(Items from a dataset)
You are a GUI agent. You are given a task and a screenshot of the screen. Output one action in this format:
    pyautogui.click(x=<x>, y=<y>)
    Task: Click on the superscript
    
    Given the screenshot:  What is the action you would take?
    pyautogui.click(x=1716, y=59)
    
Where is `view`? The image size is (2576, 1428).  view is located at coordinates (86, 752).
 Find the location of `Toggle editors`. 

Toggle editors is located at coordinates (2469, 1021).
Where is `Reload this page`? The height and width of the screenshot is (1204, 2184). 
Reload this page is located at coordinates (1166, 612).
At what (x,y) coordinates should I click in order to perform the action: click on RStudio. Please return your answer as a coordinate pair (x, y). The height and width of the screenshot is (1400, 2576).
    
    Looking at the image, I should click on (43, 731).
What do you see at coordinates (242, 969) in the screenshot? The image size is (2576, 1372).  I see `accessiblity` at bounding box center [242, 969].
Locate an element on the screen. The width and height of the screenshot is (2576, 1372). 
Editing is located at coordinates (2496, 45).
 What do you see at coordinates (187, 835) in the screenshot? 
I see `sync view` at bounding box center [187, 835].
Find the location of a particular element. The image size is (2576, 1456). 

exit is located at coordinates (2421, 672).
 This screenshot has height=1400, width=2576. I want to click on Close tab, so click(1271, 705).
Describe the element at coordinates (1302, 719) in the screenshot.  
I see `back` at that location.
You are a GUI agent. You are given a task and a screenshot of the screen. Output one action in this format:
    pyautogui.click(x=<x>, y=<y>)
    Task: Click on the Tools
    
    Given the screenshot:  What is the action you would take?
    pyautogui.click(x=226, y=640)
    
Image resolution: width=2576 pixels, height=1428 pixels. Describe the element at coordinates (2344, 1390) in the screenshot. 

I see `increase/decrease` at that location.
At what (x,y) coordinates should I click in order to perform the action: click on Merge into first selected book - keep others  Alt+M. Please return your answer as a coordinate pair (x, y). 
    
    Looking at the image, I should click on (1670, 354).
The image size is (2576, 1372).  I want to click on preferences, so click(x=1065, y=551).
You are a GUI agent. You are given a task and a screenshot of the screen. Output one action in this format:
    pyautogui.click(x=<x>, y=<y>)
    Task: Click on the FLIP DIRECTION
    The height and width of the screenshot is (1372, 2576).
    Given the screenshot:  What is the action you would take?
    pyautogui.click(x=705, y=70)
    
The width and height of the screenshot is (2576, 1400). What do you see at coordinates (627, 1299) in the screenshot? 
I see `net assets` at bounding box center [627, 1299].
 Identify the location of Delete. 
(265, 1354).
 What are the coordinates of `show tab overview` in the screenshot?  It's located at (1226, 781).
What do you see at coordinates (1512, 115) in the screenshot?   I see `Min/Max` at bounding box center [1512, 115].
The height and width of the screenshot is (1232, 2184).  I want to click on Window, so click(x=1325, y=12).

What is needed -
Return each line of the rows above that contains the string "width". Matching is case-sensitive.

Correct response -
Where is `Reload this page`? The height and width of the screenshot is (1204, 2184). 
At what (x,y) coordinates should I click in order to perform the action: click on RStudio. Please return your answer as a coordinate pair (x, y). The height and width of the screenshot is (1400, 2576).
Locate an element on the screen. The width and height of the screenshot is (2576, 1372). 
 This screenshot has height=1400, width=2576. I want to click on Close tab, so click(1271, 705).
Image resolution: width=2576 pixels, height=1428 pixels. Describe the element at coordinates (2344, 1390) in the screenshot. 
    The height and width of the screenshot is (1372, 2576).
The width and height of the screenshot is (2576, 1400). What do you see at coordinates (627, 1299) in the screenshot? 
The height and width of the screenshot is (1232, 2184).  I want to click on Window, so click(x=1325, y=12).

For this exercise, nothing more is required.